Simeon Brown, giovane giornalista afroamericano protagonista del romanzo, ha perso un occhio in un agguato razzista a Philadelphia e decide di trasferirsi a Parigi, conosciuta come un rifugio sicuro per artisti e intellettuali neri, e in breve tempo si ritrova affascinato dalla Ville Lumière, dove può fare e ciò che vuole senza paura. Attraverso Babe, un’altra emigrata nera americana, fa nuove amicizie e presto si innamora di un’attrice polacca sopravvissuta a un campo di concentramento. Allo stesso tempo, però, Simeon comincia a sospettare che Parigi non sia certo il paese delle meraviglie: il governo francese sta lottando per reprimere la rivoluzione in Algeria, e gli algerini vengono regolarmente fermati e perquisiti, picchiati e arrestati dalla polizia francese, anche se molto peggio deve ancora venire. Grazie alla sua amicizia con Ahmed, un radicale algerino, Simeon si rende conto che non può più rimanere uno spettatore passivo dell’ingiustizia francese.

Ridevano dicendosi che avrebbero potuto essere cugini, qualche millennio prima, e che avevano vissuto in città vicine, prima di ritrovarsi alla stessa manifestazione parigina, loro che abitavano entrambi nel 93, sulle rive del canal Saint-Denis. «Lo sapevi che 93 è il numero del dipartimento di Costantina?». «Vedi, la Francia non si libererà mai dell’Algeria.»

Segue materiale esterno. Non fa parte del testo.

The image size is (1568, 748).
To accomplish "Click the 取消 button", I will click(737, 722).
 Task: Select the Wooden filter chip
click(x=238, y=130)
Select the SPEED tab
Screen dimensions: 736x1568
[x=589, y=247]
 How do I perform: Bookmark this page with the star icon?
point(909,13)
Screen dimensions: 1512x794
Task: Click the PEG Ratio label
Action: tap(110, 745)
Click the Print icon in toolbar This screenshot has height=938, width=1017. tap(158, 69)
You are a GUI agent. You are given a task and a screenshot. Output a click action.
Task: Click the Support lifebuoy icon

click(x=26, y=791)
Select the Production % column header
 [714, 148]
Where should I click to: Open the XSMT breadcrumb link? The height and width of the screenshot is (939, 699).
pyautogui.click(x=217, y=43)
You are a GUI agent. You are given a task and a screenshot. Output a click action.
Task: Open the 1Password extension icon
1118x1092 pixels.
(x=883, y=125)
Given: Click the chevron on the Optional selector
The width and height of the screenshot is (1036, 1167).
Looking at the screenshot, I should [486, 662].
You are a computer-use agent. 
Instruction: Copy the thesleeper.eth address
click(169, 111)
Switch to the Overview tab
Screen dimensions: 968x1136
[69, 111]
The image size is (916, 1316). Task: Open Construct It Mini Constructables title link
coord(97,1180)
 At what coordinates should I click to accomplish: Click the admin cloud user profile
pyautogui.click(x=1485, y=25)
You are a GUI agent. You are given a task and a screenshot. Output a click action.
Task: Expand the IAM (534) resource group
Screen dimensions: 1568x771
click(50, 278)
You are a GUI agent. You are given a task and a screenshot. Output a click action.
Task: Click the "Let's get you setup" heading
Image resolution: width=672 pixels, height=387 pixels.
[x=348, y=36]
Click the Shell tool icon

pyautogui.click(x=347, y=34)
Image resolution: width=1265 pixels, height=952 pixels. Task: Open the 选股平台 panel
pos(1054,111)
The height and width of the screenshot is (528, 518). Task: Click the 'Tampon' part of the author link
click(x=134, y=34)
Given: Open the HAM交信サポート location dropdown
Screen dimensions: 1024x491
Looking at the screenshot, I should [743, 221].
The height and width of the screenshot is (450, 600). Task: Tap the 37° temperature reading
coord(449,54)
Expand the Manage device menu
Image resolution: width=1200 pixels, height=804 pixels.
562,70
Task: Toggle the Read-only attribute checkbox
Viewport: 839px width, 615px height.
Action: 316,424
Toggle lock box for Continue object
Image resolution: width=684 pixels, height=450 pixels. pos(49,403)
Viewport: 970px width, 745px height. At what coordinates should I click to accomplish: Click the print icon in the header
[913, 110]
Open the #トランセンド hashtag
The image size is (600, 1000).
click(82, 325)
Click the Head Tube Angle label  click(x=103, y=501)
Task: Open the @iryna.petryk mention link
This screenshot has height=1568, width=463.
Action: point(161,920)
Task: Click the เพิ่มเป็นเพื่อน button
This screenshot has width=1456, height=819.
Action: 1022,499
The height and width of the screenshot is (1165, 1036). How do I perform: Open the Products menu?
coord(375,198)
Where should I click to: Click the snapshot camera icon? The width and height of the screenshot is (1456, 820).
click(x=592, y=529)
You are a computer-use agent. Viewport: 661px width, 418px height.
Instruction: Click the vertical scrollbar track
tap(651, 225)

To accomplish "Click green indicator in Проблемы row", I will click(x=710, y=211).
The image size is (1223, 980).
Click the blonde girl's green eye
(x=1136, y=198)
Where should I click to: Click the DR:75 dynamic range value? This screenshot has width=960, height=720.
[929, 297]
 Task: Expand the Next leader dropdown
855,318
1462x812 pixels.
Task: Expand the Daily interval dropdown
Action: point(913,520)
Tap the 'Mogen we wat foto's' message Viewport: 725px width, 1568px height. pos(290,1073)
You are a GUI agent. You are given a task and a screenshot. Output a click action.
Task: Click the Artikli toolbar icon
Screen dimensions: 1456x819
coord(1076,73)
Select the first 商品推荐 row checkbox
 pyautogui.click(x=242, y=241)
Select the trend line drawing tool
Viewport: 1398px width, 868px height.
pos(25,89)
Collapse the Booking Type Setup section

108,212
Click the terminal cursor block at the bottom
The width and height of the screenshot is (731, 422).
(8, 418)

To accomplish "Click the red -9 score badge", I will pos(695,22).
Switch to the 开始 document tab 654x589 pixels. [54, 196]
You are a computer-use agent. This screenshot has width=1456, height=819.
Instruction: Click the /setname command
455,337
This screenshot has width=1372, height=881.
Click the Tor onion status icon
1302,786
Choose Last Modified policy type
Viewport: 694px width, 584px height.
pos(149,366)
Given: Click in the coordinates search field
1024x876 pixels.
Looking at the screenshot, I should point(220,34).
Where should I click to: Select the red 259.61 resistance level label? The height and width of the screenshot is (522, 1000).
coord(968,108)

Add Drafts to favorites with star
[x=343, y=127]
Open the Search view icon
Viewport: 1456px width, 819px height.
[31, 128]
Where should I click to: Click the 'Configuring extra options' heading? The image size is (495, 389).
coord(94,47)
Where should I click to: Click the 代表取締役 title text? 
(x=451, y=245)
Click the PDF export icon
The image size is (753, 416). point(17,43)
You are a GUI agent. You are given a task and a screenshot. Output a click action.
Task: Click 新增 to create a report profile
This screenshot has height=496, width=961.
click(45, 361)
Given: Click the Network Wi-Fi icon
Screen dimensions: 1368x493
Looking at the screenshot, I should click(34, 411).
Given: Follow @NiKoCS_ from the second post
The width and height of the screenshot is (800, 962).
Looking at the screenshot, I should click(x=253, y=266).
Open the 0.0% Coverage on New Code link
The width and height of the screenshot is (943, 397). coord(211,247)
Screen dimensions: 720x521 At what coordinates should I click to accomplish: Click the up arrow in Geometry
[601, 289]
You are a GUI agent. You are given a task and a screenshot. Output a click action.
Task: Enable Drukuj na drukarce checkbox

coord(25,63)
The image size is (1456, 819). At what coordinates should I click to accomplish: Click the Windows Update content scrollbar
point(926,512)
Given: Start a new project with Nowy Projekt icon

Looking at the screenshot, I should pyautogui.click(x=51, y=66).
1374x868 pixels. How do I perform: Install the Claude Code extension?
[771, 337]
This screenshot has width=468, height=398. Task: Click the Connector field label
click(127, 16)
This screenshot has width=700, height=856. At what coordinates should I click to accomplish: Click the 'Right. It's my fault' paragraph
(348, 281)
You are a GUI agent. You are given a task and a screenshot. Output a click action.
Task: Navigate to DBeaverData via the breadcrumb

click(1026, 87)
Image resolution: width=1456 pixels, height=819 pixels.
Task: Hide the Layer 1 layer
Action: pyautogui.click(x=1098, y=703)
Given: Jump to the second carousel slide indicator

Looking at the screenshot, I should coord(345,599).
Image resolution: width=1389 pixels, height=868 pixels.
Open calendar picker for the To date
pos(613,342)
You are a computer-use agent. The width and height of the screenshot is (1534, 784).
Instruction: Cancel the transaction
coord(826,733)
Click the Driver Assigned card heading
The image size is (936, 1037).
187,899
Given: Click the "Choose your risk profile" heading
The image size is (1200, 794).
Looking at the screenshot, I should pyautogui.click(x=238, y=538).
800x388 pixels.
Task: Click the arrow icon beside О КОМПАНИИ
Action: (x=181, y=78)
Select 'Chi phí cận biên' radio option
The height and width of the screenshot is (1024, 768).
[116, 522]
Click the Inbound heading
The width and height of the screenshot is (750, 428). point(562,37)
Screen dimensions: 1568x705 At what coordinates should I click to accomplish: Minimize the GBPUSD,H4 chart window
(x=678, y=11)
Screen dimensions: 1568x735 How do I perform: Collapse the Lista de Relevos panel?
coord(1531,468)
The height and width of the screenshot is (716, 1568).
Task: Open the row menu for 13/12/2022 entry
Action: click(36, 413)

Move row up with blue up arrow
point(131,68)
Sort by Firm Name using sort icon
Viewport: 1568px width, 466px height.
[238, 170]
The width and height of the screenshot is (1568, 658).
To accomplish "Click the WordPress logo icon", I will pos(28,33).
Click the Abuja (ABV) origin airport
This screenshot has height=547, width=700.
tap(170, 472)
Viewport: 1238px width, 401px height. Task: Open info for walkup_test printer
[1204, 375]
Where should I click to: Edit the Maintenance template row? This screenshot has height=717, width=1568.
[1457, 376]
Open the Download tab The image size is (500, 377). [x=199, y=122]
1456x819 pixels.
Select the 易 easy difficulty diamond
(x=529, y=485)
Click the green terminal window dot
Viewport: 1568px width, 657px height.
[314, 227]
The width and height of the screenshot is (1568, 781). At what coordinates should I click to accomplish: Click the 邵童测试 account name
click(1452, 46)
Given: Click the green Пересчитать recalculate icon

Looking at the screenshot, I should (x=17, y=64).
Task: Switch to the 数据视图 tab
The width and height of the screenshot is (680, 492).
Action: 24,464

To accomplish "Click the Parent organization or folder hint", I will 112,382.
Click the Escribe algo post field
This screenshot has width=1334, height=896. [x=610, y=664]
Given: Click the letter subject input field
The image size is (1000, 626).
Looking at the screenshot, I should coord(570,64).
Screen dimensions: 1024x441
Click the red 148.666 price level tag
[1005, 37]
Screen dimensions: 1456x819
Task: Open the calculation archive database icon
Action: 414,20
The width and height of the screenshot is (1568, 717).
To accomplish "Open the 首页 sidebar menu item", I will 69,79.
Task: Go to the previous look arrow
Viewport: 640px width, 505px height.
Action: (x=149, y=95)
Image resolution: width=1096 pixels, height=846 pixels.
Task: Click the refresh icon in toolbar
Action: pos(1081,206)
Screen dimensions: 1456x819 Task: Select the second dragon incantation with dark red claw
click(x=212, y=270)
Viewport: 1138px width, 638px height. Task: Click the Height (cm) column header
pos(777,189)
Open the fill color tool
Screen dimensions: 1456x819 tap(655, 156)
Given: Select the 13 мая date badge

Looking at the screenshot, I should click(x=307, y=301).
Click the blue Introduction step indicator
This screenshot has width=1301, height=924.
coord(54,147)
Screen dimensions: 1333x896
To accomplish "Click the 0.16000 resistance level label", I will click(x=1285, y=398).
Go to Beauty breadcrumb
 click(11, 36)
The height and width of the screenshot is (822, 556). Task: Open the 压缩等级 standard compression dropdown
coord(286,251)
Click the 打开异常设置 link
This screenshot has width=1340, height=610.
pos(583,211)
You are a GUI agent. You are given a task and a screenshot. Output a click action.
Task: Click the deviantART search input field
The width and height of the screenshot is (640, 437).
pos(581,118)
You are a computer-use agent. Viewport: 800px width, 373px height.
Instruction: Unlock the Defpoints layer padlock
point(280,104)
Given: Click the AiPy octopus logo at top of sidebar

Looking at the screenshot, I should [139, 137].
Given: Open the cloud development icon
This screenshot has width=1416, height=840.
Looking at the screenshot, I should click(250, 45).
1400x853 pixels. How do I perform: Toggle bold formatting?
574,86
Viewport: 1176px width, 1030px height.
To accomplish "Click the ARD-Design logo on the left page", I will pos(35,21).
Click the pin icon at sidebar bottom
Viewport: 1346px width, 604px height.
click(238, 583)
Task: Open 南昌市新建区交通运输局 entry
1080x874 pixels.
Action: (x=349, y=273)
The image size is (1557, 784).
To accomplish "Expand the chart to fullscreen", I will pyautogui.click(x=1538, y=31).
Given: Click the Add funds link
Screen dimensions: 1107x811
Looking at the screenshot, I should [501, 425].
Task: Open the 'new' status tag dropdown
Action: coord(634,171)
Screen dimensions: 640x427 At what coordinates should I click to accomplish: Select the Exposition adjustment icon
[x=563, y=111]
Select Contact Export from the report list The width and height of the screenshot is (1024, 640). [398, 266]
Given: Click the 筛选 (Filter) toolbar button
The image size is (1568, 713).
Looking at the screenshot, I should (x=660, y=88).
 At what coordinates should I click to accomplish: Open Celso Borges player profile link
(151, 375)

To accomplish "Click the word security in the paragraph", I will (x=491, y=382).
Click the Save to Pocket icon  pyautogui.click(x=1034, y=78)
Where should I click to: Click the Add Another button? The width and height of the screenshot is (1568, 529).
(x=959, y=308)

Le mediterranee, di Emmanuel Ruben (traduzione di Linda Cibati; Astarte Edizioni), è un romanzo intimo e delicato che traccia, attraverso le storie di più donne, i percorsi delle tante identità del popolo algerino. Berberi, ebrei, arabi, pieds-noirs si miscelano per mostrare la radicata appartenenza a un’unica comunità: quella del Mediterraneo, patria degli esuli di ieri e di oggi.

È il dicembre del 2017 e la storia inizia alla periferia di Lione dove Samuel Vidouble raggiunge i parenti riuniti per celebrare la festa di Hanukkah. Guardando le fiammelle che bruciano sul candelabro di famiglia, l’ultima prova tangibile dell’esistenza della “loro” Algeria, Samuel si dice che sia arrivato il momento di intraprendere il viaggio verso la terra in cui nessuno di loro ha più messo piede dal 1962, dove spera anche di ritrovare Djamila, che aveva conosciuto a Parigi, la notte degli attentati, e che era partita per abbracciare la Rivoluzione che avrebbe posto la fine al governo di Bouteflika. Passato e presente si intrecciano durante le sue peregrinazioni per le strade di Costantina, costruendo una saga familiare che diventa romanzo d’amore con attimi di comicità e di poetica nostalgia.

E i lavandini e i cessi, chi li stura? Anche il defecare è culturale, e lo dimostra il fatto che i turchi usano una posizione diversa dalla nostra! E vi ricordate La grande abbuffata di Ferreri? Non è un’altra dimostrazione? Ben presto la realtà si sarebbe incaricata di dare risposta a tutte queste domande.

Sotto il Beaubourg, di Albert Meister (traduzione di Roberto Ambrosoli; Elèuthera Editrice), è un geniale esperimento narrativo dove viene immaginata una vita collettiva autonoma nel sottosuolo del Centro Pompidou nel quale l’arte, l’amore, la sessualità e l’economia edificano un’utopia svincolata dal sistema vigente in superficie.

Pubblicato la prima volta nel 1976, firmato con lo pseudonimo di Gustave Auffeulpin, il sociologo svizzero immagina uno spazio libertario radicale sommerso sotto il fulcro della cultura francese ufficiale. In un mondo capovolto, i settantasei piani sommersi sotto il Centro Pompidou forniscono una alternativa lavorativa e creativa. Narrato in modo poetico, a volte esasperato, a volte realistico, Sotto il Beaubourg è una satira riuscitissima che colpisce al cuore la noiosa cultura sponsorizzata dallo Stato.